The mystery of the missing manifesto commitments

David Cameron has recently projected a series of high profile policy pledges to key progressive constituencies. They haven't made it into the today's manifesto.

A funny thing happened on the way to the election. High profile policy pledges which David Cameron has recently projected to key progressive constituencies as proof that his party had changed did not make it into the election manifesto which he published today.

A fair pay review and a public sector pay ceiling

Last week, Cameron told Guardian readers that his was “the radical party, generating a front-page exclusive by writing that:

“Gordon Brown has signally failed to speak out on fair pay, whether in the public or private sector, and it falls to a radical Conservative party to take a lead. We will set up a fair pay review to investigate pay inequality in the public sector …We will ask the review to consider how to introduce a pay multiple so that no public sector worker can earn over 20 times more than the lowest paid person in their organisation”.

Having welcomed this on the Fabian Next Left blog when announced, today I noted that not only the public sector pay ceiling proposal but the fair pay review itself had vanished from the Tory manifesto.

(The Guardian also had to prominently correct his claim that the London living wage was introduced by a Tory administration, which inherited the policy from Ken Livingstone).

Quashing historic convictions for consensual gay sex

After a difficult week for the Consevatives following shadow home secretary Chris Grayling suggesting that B&B owners should have been allowed to turn away gay couples, the Pink News newspaper was positive about David Cameron’s recommitment to gay rights on Saturday, including making the welcome step of supporting the quashing of convictions for consensual homosexual activity which has since been legalised.

Today, as the newspaper reports that the policy is also missing from the party manifesto, activist Peter Tatchell says it is evidence that gay rights were an “afterthought” for the party.

(This may, however, paradoxically suggest that Chris Grayling has been an unwitting agent of a significant step forward on gay rights which his party may well not have taken without his intervention).

220,000 new school places

On the Conservatives’ flagship public services reform, ex-BBC education corespondent Mike Baker has blogged noting that the manifesto does not contain the Tory commitment to 220,000 new school places of earlier policy statements.

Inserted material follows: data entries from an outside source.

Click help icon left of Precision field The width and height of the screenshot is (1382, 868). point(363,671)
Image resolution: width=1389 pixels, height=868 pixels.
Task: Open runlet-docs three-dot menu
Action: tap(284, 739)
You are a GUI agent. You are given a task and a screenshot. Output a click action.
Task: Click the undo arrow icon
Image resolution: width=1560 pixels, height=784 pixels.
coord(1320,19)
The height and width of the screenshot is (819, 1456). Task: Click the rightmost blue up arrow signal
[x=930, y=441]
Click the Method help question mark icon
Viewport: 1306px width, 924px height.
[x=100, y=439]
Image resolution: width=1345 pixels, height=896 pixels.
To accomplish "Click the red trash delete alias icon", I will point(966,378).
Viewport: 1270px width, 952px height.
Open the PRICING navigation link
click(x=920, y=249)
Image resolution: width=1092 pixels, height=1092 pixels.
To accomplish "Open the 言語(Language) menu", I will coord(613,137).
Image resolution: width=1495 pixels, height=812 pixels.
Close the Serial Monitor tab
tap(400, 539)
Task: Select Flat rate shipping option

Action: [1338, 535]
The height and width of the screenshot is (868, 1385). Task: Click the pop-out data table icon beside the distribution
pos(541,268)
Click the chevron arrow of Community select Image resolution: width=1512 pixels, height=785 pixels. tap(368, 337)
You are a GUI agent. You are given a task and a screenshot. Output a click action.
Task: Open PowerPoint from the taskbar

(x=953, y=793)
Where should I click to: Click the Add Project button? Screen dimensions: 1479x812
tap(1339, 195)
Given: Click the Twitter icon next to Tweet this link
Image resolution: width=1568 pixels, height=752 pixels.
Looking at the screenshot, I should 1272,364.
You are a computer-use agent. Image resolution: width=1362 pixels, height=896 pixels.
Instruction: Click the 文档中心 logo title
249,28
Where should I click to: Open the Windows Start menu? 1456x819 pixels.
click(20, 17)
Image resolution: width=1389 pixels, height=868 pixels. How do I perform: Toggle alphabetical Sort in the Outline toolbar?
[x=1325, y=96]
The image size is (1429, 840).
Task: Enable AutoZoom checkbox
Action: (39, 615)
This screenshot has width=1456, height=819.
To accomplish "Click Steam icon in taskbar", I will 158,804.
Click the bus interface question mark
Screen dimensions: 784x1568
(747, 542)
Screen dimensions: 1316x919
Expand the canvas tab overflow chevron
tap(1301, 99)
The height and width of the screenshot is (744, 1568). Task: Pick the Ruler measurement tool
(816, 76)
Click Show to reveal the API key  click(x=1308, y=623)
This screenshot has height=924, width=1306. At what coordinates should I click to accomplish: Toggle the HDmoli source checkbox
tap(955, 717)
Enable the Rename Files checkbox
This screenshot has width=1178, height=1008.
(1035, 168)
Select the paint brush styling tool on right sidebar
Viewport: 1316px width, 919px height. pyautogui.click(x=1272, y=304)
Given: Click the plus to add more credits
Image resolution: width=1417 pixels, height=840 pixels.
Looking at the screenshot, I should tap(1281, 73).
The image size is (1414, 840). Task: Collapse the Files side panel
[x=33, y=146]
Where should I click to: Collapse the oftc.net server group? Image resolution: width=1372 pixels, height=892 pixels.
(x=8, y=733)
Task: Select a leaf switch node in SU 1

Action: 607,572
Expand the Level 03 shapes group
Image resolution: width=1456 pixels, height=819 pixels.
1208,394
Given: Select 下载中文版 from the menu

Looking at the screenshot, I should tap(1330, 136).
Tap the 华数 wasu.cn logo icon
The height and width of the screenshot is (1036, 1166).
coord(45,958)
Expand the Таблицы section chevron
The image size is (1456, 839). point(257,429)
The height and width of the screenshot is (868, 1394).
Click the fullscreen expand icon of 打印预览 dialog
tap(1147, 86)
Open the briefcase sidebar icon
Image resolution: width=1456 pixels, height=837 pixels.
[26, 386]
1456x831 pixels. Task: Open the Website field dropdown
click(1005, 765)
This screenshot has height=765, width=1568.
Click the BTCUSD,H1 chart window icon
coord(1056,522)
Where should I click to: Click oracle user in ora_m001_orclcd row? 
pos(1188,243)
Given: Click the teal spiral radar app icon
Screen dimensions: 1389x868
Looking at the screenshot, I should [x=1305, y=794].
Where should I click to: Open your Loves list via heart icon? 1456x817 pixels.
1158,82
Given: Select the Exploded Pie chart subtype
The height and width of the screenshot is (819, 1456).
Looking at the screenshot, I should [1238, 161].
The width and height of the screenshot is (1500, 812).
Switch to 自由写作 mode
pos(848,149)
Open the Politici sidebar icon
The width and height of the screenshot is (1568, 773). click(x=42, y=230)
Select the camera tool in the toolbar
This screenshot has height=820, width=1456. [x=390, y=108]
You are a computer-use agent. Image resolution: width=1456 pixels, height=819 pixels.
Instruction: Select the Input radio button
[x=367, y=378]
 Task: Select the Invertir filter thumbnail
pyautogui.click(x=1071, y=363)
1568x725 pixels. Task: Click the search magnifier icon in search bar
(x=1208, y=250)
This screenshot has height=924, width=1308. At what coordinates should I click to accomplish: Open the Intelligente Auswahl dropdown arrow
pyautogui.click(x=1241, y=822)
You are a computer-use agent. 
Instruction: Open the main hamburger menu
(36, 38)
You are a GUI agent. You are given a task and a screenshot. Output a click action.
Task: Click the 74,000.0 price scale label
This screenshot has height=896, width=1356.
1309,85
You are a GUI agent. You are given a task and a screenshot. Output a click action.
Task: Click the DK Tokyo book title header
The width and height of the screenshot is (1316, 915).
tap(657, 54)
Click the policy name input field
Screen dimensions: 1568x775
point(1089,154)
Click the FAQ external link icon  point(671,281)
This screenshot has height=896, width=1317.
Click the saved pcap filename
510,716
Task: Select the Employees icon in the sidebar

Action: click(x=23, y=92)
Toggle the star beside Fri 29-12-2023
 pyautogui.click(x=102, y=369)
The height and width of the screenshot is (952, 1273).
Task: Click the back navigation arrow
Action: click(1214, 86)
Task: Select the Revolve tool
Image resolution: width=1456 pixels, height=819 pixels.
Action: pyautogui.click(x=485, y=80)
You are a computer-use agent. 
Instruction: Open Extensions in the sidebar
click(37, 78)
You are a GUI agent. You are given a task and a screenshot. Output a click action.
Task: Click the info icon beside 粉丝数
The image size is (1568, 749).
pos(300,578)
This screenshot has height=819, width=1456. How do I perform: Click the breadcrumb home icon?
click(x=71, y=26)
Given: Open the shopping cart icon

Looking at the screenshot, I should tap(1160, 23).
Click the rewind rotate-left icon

“Perhaps it was just the editing but one key promise did not make it through from the earlier draft manifesto to the final bound version: the promise to create 220,000 new school places through their Swedish-style school reforms. Although the Tories insist this is because that figure is a minimum not a target, its absence does suggest a sensitivity about the costs of the policy.”

Baker also writes that “The education chapter also seems to assume it is vulgar to mention money as there is not is a word about funding”.

Tory education adviser Sam Freedman reports via twitter that the policy remains intact: “220,000 figure was always a floor not a target – the commitment to that number of places hasn’t been dropped”.

A “floor not a target” means the commitment is to at least 220,000 places and perhaps more, so the decision not to make the numerical commitment part of the manifesto remains mysterious, and may also reflect a reluctance to be held to account over the promised figure at the end of the term were the party elected.

The overall pattern creates the possibility that, in his fifth year as party leader, this may have been something of an “essay crisis manifesto” for David Cameron.

Were progressive Conservative policy on pay and gay rights being made on the hoof for media purposes even as and after the manifesto had been completed and was being printed in order to have something shiny and new to offer Guardian and Pink News readers?

Indeed, a decent effort can be made to carbon date the manifesto production and late policy-making timetable, with six pages early in the book covering the detailed row between the parties over national insurance last week, but no detail at all of the Tory “marriage tax break” which goes to some of those married couples living in a “sole breadwinner” household, details of which were also published on Saturday.

Cameron’s claim to a progressive pitch remains contested, but the mystery of the missing manifesto commitments does suggest that he was scrambling for ways to re-establish his ProgCon credentials well into injury time.

13 Responses to “The mystery of the missing manifesto commitments”

  1. electionbear

    *sigh* Less haste, more speed I suppose. I may or may not have written about this on my blog 3 hours ago, also covering the support for Gaming industry flip flop… 🙂

  2. Robert

    Perhaps when the Conservatives have finally made up their promises – sorry made up their minds on their promises – they might like to ask the electoral officers to staple an addenda/errata slip to all our our ballot papers on polling day?

  3. dizzy

    This post is as silly as me doing a post saying “the missing manifesto promises from the 2005 Labour manifesto” and then pointing out that Labour didn’t tell people it was going nationalise some banks etc. Only an absolute partisan robot would believe that a party manifesto is all a party would do.